━━ Textauszug ━━

Es ist das mit Spannung erwartete und finale Kapitel der jüngsten Tomb Raider-Trilogie, in der man die Entwicklung der jungen und unerfahrenen Lara Croft zur unerschrockenen Heldin erleben konnte. Im aktuellen “Shadow of the Tomb Raider” verschlägt es Lara nach ihrer Reise nach Yamatai und Sibirien nun in die tiefen Dschungel Mexikos und Perus, wo sie vor der wohl größten Herausforderung ihres Lebens steht, wenn auch irgendwie selbst verschuldet. Wie sich die vorerst letzte Reise von Miss Croft schlägt, erfahrt ihr unserem Test.
Versehentlich die Apokalypse losgetreten …
Gemäß ihrer Obsession bereist Lara Croft noch immer die Ruinen und Tempel der Welt und findet sich diesmal auf der Suche nach einem sagenumwobenen Dolch, der irgendwo in den tiefen Dschungeln Mexikos vermutet wird, nicht wissend, dass eben dieser Dolch ein großes Unheil über die Welt bringen kann. Aber das stört eine Lara Croft eher weniger, die recht naiv und trotz aller Warnungen ihre Hände danach ausstreckt. Ups, und schon steht die Apokalypse vor der Tür!

━━━
━━ Angezeigte Daten ━━

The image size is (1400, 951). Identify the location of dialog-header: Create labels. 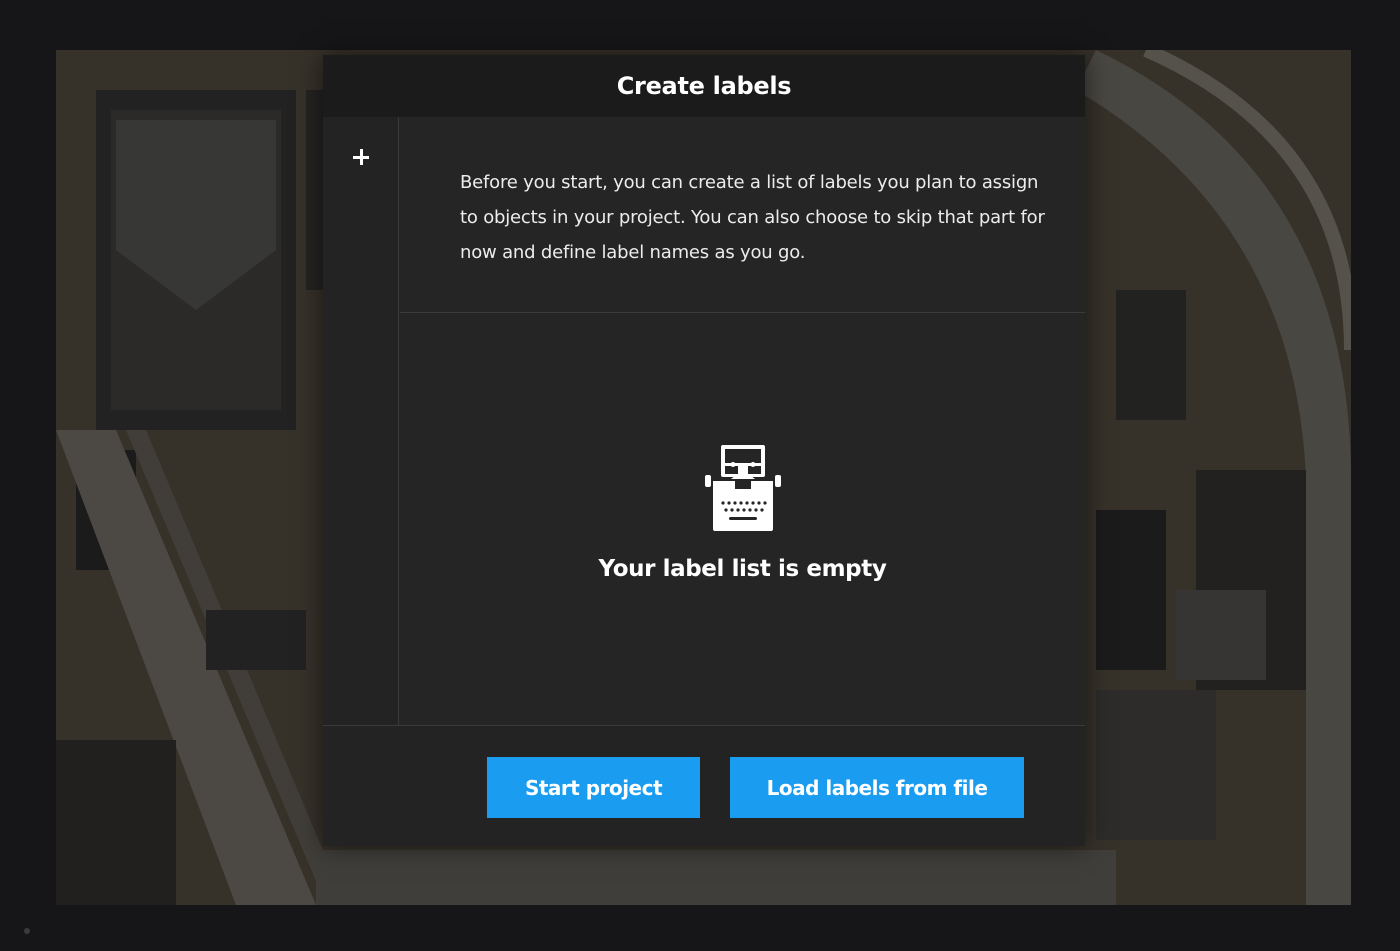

━━━

Ziel der Übung ▸ Liefere die Fortsetzung des Testberichts zu „Shadow of the Tomb Raider“, beginnend nach seinem letzten Satz. Die Daten spielen für die Bearbeitung keine Rolle.

Schriftliche Antwort ▸
Wie Lara herausfinden wird, setzt der Dolch ein Ritual in Gang, welches das Ende der Welt herbei beschwört – ein Ende, das schon lange von einem uralten Stamm vorhergesagt wird und nur dann abgewendet werden kann, wenn man dieses Ritual auch zu Ende führt. Aber wo man bekommt man so schnell einen würdigen Gott dafür her? Dafür bedarf es nun jede Menge Rätsel zu lösen, heilige Artefakte zu finden und lebensgefährliche Herausforderungen zu meistern. Damit nicht genug, sieht sich Lara noch immer dem Kampf gegen den Trinity-Orden gegenüber, die ihre ganz eigenen Pläne und Ziele verfolgen und diese Gelegenheit nutzen wollen, um eine neue Weltordnung zu erschaffen.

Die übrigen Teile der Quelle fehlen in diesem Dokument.